К тому же единомыслие – идеальная база для пропагандистского возбуждения коллективного самопсихоза, а постоянный гнет полностью мифологизированной истории страны непрерывно подогревает социально – психологическое восприятие и идеологических мифов. Поскольку вся история, особенно приближенная к судьбоносному революционному реперу, оказывалась сотканной из мифов, т.е. попросту подогнана под нуж-ную схему, то доступ в нее реальным проблемам и действительным фактам был наглухо закрыт, как, впрочем, и заказаны любые недоуменные вопросы. Люди при подобном воспитании были лишены выбора, они становились самодостаточными фанатами социальной веры и чувствовали в себе неисчерпаемые силы для любых трудовых свершений. Они гордились своей нынешней – пусть и нищей – жизнью, ибо жили они только ради «завтра». А в него они не просто верили, они знали, что оно наступит.

Профессор С.А. Эфиров обобщил все эти прелести, наз-вав их “социальным нарциссизмом” – самолюбованием и самовосхвалением, справедливо посчитав его характерным проявлением тоталитарного режима в самосознании людей. Социальный нарциссизм дает народу уверенность в правильности избранного пути, он поселяет в душе каждого человека гордость за «единственную в мире страну» и за свою сопричастность к ее делам. Он же, покоясь на всеобщем единомыслии, приводит ин-теллект нации к единому знаменателю – все в равной степени твердо убеждены “в обретении единственно универсальной истины” [371].

Сила подобного сознательного и методичного оглупле-ния нации – в том, что осредненные показатели всегда статистически устойчивы и постоянно растут в нужном направлении. Поэтому в целом, за весь народ, коммунисты могли не беспокоиться – он был с ними, а тех же, кто выпадал за пределы статистически надежного сознания, можно было легко распознать и изолировать.

… Глава московской математической школы конца 20-х годов профессор Д.Ф. Егоров на заседании общества марксистов – статистиков (объявилось и такое) 12 октября 1930 г. заявил: “Что вы там толкуете о вредительстве… Худших вредителей, чем вы, товарищи, нет, ибо вы своей пропагандой марксизма стандартизируете мышление” [372]. Профессора, понятное дело, арестовали.

Приведение страны в состояние устойчивого единомыслия как бы мимоходом решало еще одну наиважнейшую для большевиков задачу – формирование общественного мнения. Отпала необходимость в тонких методах его подготовки, ибо прелесть единомыслия в том и состояла, что достаточно было одной передовицы в «Правде», чтобы вся страна в тот же день заговорила ее словами.

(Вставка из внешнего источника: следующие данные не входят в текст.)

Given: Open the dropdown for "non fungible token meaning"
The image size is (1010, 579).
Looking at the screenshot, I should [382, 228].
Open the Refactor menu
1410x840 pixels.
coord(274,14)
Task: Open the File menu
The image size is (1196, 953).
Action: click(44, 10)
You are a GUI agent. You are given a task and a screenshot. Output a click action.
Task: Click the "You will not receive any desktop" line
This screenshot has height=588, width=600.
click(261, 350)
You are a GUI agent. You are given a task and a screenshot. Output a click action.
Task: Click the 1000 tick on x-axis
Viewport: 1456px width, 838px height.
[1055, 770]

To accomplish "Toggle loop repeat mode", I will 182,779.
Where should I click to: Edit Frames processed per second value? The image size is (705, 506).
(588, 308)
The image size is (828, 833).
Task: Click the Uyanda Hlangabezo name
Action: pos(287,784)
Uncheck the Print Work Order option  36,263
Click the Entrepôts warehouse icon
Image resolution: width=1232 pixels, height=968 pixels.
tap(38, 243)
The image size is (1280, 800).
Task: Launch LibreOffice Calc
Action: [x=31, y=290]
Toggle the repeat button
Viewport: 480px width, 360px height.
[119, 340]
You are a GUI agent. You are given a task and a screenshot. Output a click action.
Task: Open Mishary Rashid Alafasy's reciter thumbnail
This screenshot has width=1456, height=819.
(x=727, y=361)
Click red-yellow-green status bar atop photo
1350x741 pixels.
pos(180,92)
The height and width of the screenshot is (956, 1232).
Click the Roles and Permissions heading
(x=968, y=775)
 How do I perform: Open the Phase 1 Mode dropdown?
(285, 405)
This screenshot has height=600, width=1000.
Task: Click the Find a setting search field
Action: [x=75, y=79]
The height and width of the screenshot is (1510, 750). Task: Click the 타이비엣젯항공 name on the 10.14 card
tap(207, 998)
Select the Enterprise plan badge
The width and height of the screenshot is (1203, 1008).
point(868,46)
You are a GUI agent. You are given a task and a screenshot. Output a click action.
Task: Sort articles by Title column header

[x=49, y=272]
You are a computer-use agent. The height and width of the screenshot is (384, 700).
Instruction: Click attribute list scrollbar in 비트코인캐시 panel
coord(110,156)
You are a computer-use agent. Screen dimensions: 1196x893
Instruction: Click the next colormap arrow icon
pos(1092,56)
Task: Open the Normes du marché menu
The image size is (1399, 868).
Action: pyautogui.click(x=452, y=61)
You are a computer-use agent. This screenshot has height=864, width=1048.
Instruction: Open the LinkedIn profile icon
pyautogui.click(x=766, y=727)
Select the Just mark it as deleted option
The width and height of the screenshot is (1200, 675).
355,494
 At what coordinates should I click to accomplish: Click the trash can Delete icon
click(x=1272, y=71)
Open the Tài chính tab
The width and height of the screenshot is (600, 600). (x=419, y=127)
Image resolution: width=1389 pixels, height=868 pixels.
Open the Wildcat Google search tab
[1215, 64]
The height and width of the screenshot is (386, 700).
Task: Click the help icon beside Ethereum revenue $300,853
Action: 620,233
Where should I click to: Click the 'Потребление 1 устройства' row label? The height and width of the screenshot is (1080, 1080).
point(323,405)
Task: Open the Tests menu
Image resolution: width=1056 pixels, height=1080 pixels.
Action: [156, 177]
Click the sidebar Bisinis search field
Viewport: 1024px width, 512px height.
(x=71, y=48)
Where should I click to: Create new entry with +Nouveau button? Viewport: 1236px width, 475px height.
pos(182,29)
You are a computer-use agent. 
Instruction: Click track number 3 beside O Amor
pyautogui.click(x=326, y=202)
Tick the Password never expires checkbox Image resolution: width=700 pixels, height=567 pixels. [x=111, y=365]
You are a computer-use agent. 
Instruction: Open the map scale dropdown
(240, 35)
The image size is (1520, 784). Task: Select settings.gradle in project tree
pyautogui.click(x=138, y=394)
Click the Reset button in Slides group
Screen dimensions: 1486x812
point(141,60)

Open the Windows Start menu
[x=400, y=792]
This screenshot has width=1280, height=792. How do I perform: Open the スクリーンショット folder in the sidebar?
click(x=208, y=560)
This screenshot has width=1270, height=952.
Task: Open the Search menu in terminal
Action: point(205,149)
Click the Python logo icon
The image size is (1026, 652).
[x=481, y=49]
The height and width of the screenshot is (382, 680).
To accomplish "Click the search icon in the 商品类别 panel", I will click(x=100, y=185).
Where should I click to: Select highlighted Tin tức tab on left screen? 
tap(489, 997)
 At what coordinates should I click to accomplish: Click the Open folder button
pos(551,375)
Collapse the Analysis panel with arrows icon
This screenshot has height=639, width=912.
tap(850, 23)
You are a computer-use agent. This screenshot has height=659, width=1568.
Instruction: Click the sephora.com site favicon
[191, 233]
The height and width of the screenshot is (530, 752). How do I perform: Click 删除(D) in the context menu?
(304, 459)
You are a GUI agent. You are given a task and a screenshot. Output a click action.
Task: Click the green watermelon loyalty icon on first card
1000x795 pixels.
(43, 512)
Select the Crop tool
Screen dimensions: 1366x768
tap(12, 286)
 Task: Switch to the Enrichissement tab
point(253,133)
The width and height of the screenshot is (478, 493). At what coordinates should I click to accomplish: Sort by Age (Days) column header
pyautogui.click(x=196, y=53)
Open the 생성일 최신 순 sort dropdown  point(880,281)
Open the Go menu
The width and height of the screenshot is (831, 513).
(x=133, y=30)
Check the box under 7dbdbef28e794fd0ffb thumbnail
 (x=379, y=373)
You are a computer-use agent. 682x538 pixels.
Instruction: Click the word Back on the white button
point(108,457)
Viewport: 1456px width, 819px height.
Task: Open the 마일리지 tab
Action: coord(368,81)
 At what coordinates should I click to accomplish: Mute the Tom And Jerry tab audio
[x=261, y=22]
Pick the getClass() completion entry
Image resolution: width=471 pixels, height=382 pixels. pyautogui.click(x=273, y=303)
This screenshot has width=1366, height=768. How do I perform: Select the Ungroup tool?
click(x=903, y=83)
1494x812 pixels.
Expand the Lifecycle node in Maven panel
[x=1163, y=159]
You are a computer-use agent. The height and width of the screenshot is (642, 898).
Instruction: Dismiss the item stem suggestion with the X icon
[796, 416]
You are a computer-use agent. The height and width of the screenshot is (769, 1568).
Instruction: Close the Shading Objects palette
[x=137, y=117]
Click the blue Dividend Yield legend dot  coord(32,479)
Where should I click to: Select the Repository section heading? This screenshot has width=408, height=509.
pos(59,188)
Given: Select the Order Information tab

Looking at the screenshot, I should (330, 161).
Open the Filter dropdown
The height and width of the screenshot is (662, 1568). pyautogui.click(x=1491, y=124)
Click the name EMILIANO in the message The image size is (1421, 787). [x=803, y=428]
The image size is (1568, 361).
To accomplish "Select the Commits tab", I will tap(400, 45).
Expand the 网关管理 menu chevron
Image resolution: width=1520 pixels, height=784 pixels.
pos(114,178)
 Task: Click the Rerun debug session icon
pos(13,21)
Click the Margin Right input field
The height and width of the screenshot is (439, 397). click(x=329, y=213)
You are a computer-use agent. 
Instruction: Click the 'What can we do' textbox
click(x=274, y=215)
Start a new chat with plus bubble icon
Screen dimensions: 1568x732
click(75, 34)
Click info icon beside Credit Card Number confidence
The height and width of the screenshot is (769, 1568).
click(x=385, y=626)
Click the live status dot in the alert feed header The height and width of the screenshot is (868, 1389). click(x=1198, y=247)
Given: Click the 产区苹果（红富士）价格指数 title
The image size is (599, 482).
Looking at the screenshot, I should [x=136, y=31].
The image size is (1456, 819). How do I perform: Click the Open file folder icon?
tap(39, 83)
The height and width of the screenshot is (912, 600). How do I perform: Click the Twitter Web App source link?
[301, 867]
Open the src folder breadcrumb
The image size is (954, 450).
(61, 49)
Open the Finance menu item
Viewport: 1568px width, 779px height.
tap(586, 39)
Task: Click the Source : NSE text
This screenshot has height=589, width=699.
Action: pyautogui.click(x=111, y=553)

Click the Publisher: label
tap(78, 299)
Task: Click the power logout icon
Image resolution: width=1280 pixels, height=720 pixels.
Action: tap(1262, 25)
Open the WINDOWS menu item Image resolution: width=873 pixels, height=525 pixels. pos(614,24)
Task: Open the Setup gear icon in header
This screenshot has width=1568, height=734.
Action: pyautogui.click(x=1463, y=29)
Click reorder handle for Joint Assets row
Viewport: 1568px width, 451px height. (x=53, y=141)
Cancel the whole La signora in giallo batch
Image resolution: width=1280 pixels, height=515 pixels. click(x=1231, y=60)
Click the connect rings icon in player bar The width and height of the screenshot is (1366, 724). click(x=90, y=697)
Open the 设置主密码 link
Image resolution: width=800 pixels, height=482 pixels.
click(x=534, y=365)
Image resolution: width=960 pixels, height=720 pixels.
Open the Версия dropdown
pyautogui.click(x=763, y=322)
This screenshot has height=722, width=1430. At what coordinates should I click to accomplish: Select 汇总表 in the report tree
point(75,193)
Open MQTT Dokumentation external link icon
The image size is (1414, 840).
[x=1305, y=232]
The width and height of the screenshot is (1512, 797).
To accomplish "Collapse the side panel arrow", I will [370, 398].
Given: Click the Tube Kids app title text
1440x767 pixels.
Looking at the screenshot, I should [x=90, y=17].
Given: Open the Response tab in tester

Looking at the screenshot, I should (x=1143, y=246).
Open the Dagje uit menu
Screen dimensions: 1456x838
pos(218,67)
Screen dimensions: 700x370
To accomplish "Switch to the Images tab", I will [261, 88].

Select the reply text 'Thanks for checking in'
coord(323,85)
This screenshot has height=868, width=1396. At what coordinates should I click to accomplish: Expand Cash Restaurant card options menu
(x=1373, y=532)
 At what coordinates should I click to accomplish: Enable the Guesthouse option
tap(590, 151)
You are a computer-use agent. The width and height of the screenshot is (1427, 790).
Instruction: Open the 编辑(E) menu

Немаловажно и то, что тщательной иерархизации постов была поставлена в однозначное соответствие дозировка прав, возможностей и даже конкретных знаний. Вождь знал все и мог все. Его соратники по Политбюро обладали привилегией единственно верного понимания любой доктрины, в том числе и естественнонаучной. Чуть ниже – обласканная властью научная номенклатура, она имела возможность подстраивать правильное толкование теории под сиюминутные потребности дня. Еще ниже – армада беспинципных разносчиков этих истин (пропаган-дистов и агитаторов), доносивших высочайше дозволенное знание до миллионов единомысленников. Ну, а те, озверев от просветления, были готовы разорвать в клочья тугодумов, не понимавших очевидного.

Когда мысль отсечена, то за истину можно было выдать любое шарлатанство: и философское, и историческое, и естественнонаучное. Что и делалось с большим успехом.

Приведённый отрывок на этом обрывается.